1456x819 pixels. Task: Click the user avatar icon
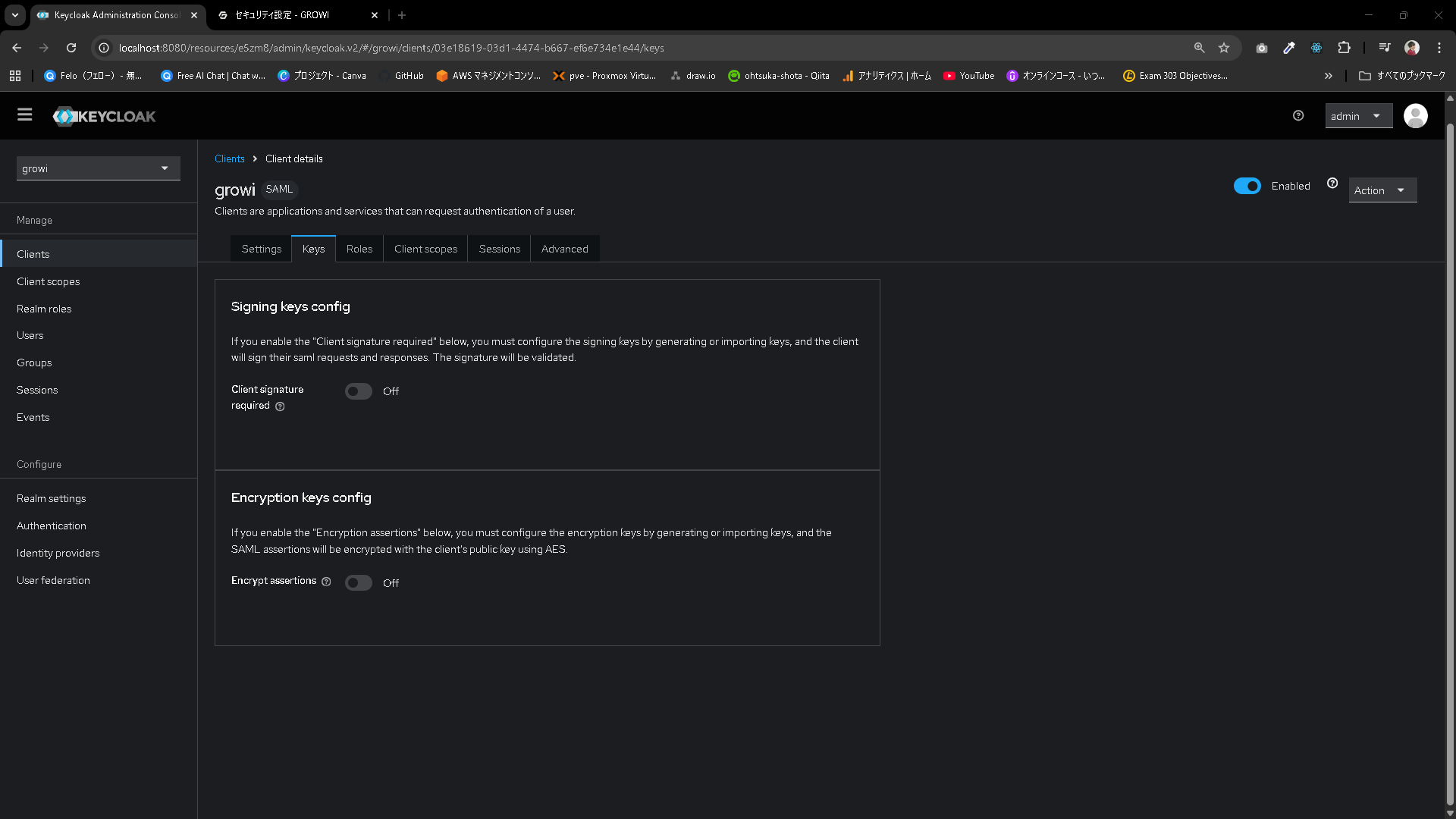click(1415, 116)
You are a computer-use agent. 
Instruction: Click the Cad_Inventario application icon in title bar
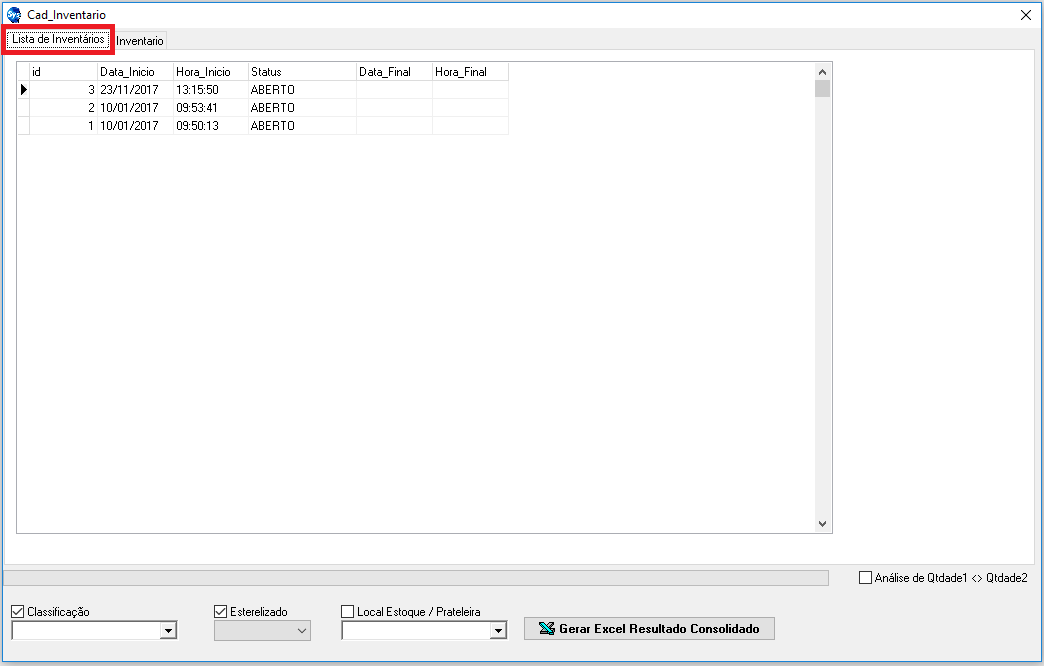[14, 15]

---

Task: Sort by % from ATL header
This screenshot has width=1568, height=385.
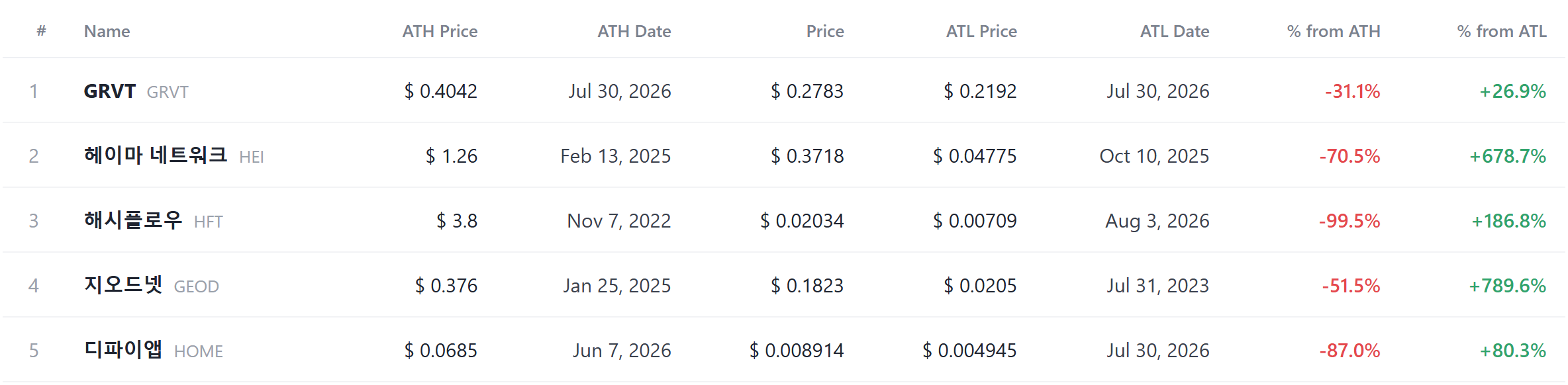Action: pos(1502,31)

#### TASK PROMPT:
Format the stretch of the listing from the line containing "Task: Sort by % from ATL header" through the line containing "Action: pos(1502,31)" as a numbered list, omitting blank lines and leaving out the pictures.

#### FULL SOLUTION:
1. Task: Sort by % from ATL header
2. This screenshot has width=1568, height=385.
3. Action: pos(1502,31)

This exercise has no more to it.